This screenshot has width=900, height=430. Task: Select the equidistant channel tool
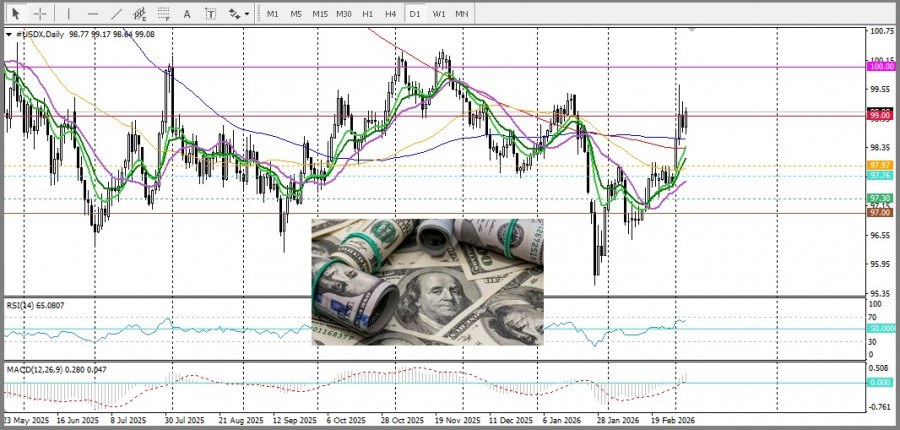point(140,14)
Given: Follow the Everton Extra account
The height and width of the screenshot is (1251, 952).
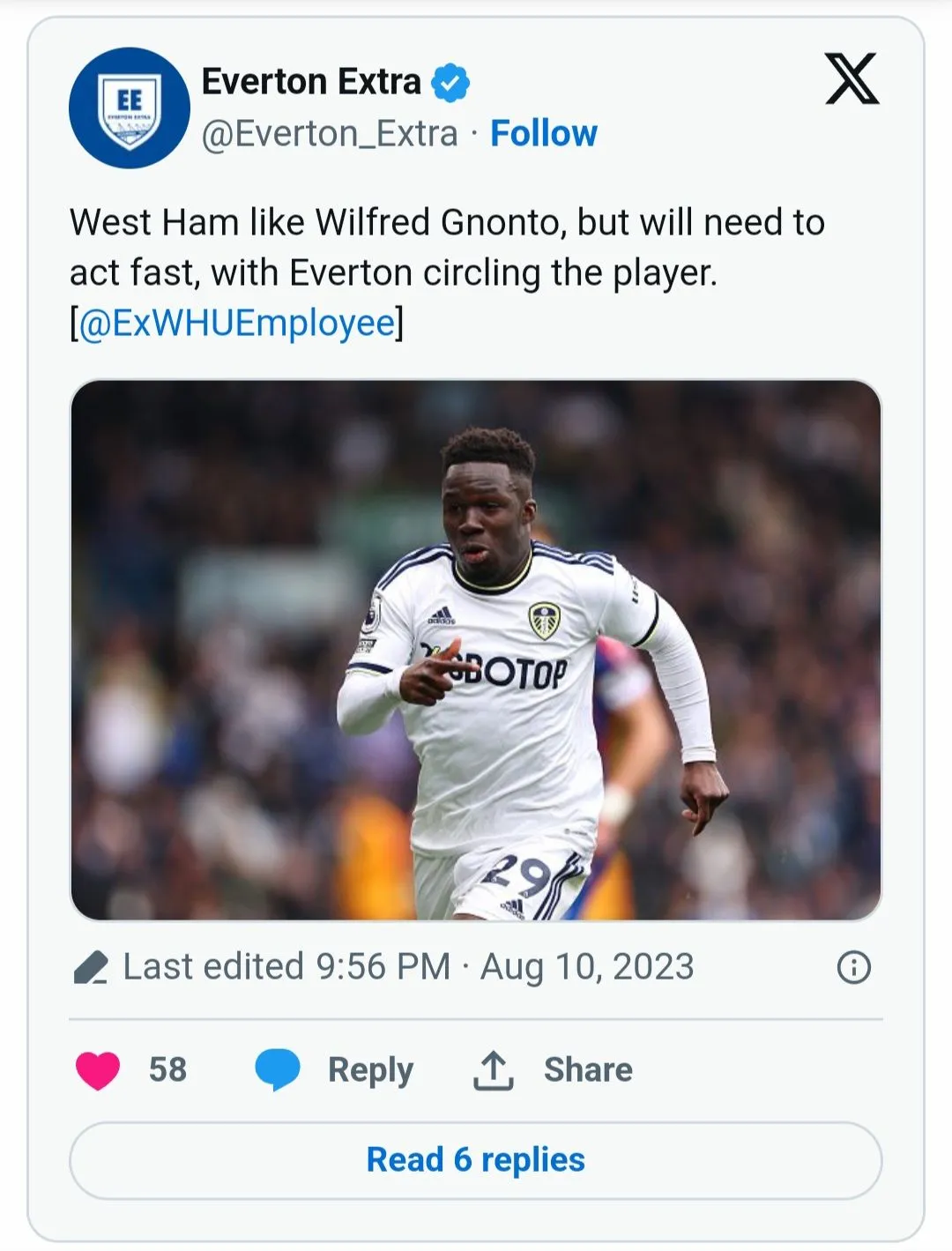Looking at the screenshot, I should coord(543,134).
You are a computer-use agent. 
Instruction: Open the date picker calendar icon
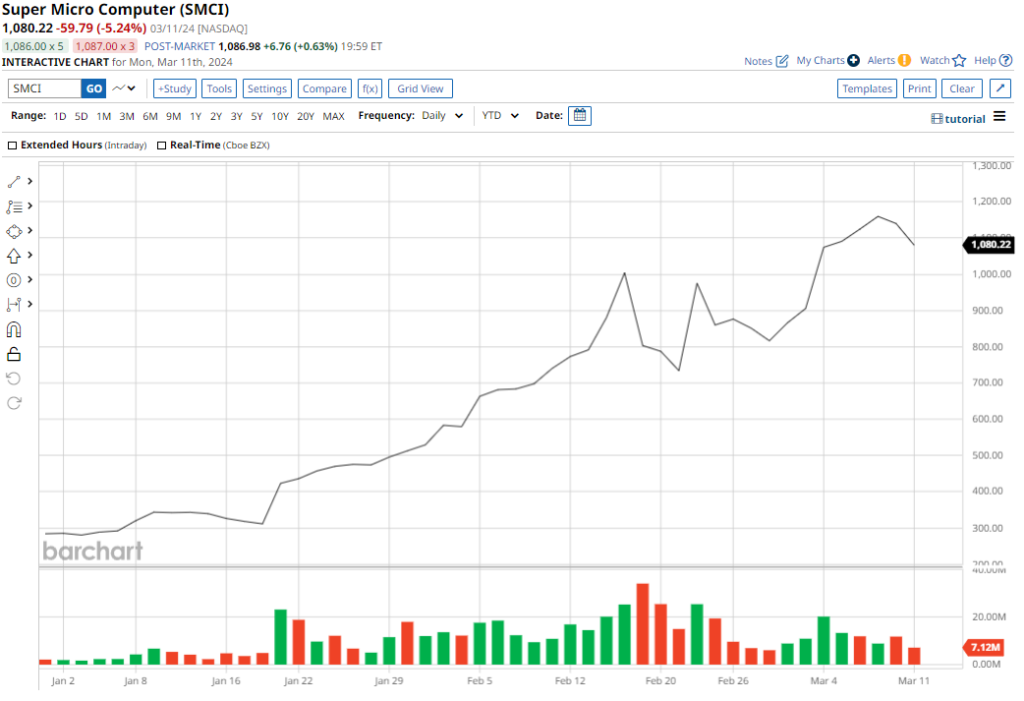(x=580, y=116)
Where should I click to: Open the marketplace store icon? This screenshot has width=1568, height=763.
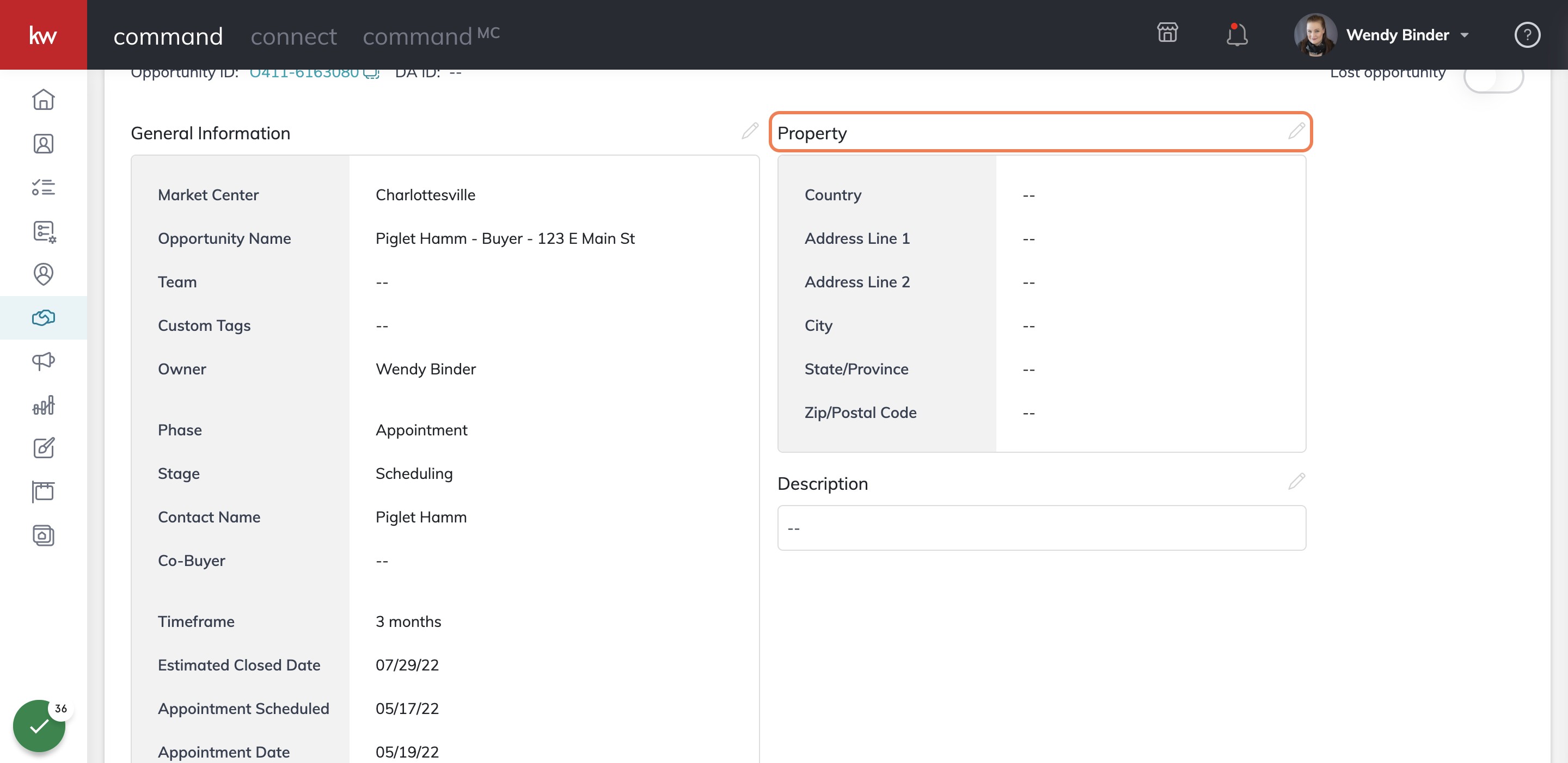[x=1167, y=33]
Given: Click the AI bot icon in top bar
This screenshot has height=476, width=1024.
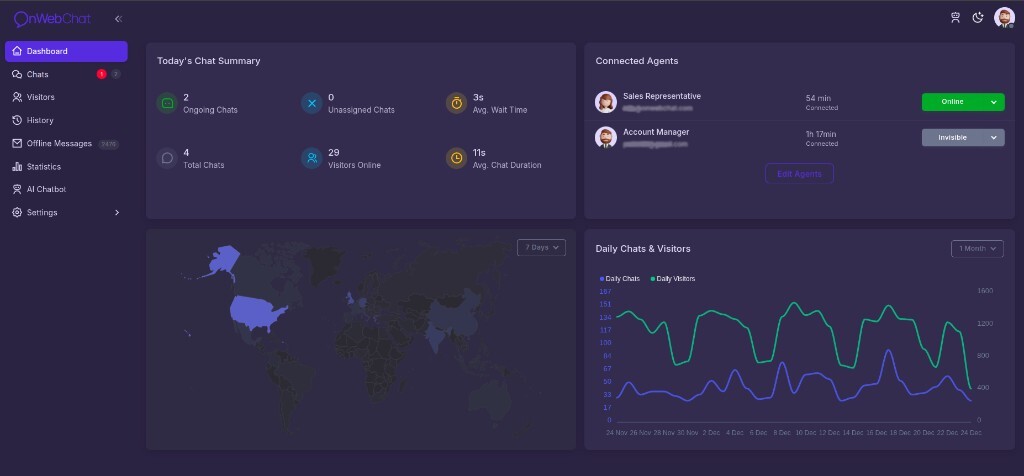Looking at the screenshot, I should click(x=955, y=17).
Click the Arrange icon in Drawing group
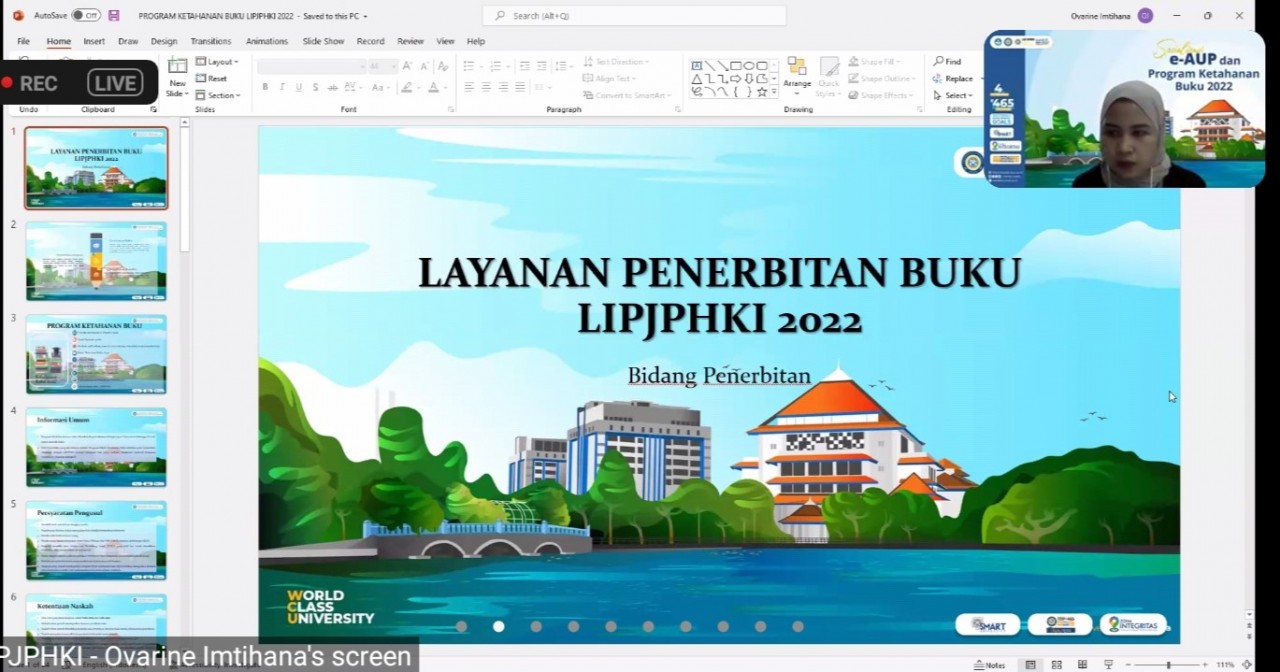 [x=797, y=74]
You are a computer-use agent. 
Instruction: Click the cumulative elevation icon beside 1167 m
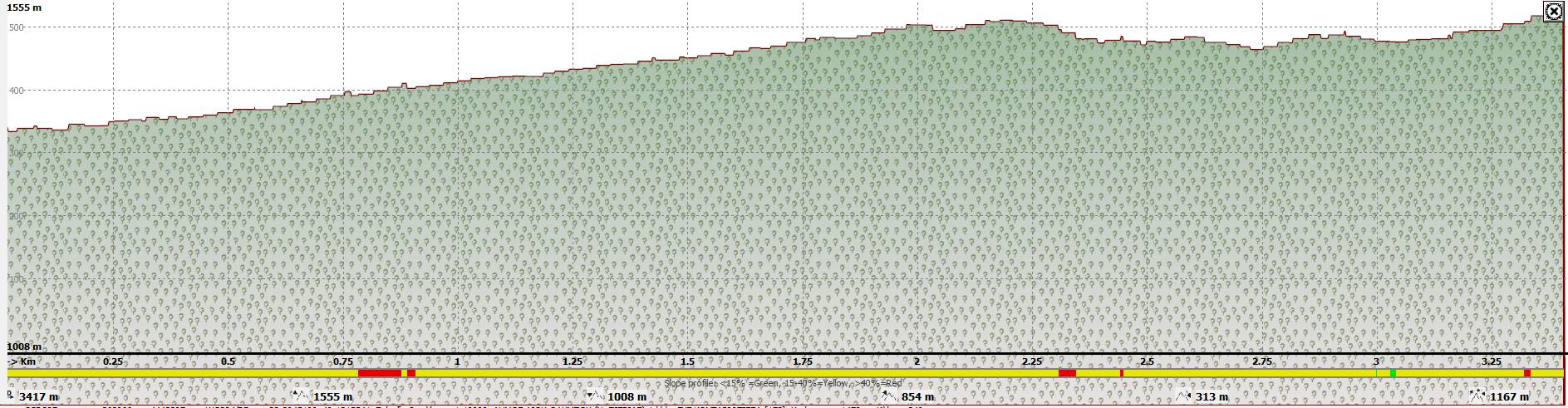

§ What is being asked
List each line in the listing that contains the string "Given".

§ Result of this exercise
Given: Follow the Everton Extra account
Given: Click the AI bot icon in top bar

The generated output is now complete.